Text section »
----------------
AgWeb's Margy Eckelkamp reported earlier this week that "family farms still dominate a majority of U.S. farms," having accounted "for about 96% of total farms and 83% of total production…
German Farmers Protest Ag Subsidy Cuts
CNBC writer Sophie Kiderlin reported at the beginning of this week that “Farmers across Germany on Monday began protests against the government’s economic and agricultural policies, blocking roads and highways with tractors and marching through major cities.”
“Farmers are protesting the government’s plans to reduce or withdraw tax breaks for the agriculture sector, which were announced in late December as part of the 2024 budget,” Kiderlin wrote. “The plans included subsidy cuts for fuel usage by farmers and tax breaks for farming vehicles which sparked anger among farmers who say this would endanger their livelihood.”
Convoys of tractors and trucks, some adorned with protest banners reading ‘No beer without farmers,’ gathered on German roads in sub-zero pre-dawn temperatures, kicking off a week of protests against plans to phase out agricultural subsidies https://t.co/2JgoBubatS pic.twitter.com/p9B5cixvR6
— Reuters (@Reuters) January 8, 2024
The protests are occurring in almost all of the country’s 16 federal states, according to Reuters reporters Andreas Rinke and Miranda Murray, and have included some clashes with police.
The protests have had wide-ranging impacts, AP’s Geir Moulson reported. “In some areas, farmers used tractors to block entry roads to highways early Monday. There was disruption due to convoys of tractors in and around some cities, too. Production at a Volkswagen auto plant in Emden in northwestern Germany was stopped because access roads were blocked, preventing employees from getting to work.”
After initial backlash — before this week’s protests — “the government on Thursday climbed down partially, saying that the car tax exemption would be retained and the cuts in the diesel tax breaks would be staggered over three years,” Moulson reported. “But the German Farmers’ Association said it was still insisting on the plans being reversed fully and would go ahead with a “week of action” starting Monday.”
----------------
Data to process »

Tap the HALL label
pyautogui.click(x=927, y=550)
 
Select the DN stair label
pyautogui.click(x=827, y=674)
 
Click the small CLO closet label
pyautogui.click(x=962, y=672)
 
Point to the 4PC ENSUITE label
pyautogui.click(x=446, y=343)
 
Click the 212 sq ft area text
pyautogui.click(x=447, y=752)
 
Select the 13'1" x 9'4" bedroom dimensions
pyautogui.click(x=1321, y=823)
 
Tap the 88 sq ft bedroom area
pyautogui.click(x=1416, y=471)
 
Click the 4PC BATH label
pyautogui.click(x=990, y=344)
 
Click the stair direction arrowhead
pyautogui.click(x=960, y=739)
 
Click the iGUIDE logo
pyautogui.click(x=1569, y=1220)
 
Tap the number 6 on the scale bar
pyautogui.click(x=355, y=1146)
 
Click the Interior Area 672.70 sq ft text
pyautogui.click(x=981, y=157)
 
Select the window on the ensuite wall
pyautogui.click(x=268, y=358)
----------------
The tasks »
1) In the records, copy out everything from the line containing "Click the small CLO closet label" down to the line containing "pyautogui.click(x=1416, y=471)", including both of those lines.
2) Carry on the text about the German farmers' protests against agricultural subsidy cuts, starting right after its last sentence.
The text and the records have nothing to do with each other; they come from separate sources.

Task-by-task results »
1)
Click the small CLO closet label
pyautogui.click(x=962, y=672)
 
Point to the 4PC ENSUITE label
pyautogui.click(x=446, y=343)
 
Click the 212 sq ft area text
pyautogui.click(x=447, y=752)
 
Select the 13'1" x 9'4" bedroom dimensions
pyautogui.click(x=1321, y=823)
 
Tap the 88 sq ft bedroom area
pyautogui.click(x=1416, y=471)

2)
“The changes will result in 2.5 billion euros ($2.7 billion) less in savings than initially anticipated, but will not affect plans to adopt the budget at the start of February, a government spokesperson said,” according to Reuters reporter Maria Martinez.
While the German government partially walked back its plan last week, Kiderlin reports that government leaders — “including from the coalition government’s own parties” — at the beginning of this week “called for the government to walk back its policy plans entirely. It ramps up the pressure on a government already under intense scrutiny.”
However, Bloomberg’s Michael Nienaber reported on Monday that “German Chancellor Olaf Scholz rejected calls to make further concessions to farmers as protests caused widespread transport disruptions across Europe’s largest economy.”
“‘That is our proposal and I believe it is right and balanced,” Scholz said Monday at a news conference in Berlin after talks with his Luxembourg counterpart,” Nienaber wrote.
The cut to the subsidies that is being protested was “part of a package to fill a 17-billion-euro ($18.6-billion) hole in the 2024 budget,” Moulson wrote.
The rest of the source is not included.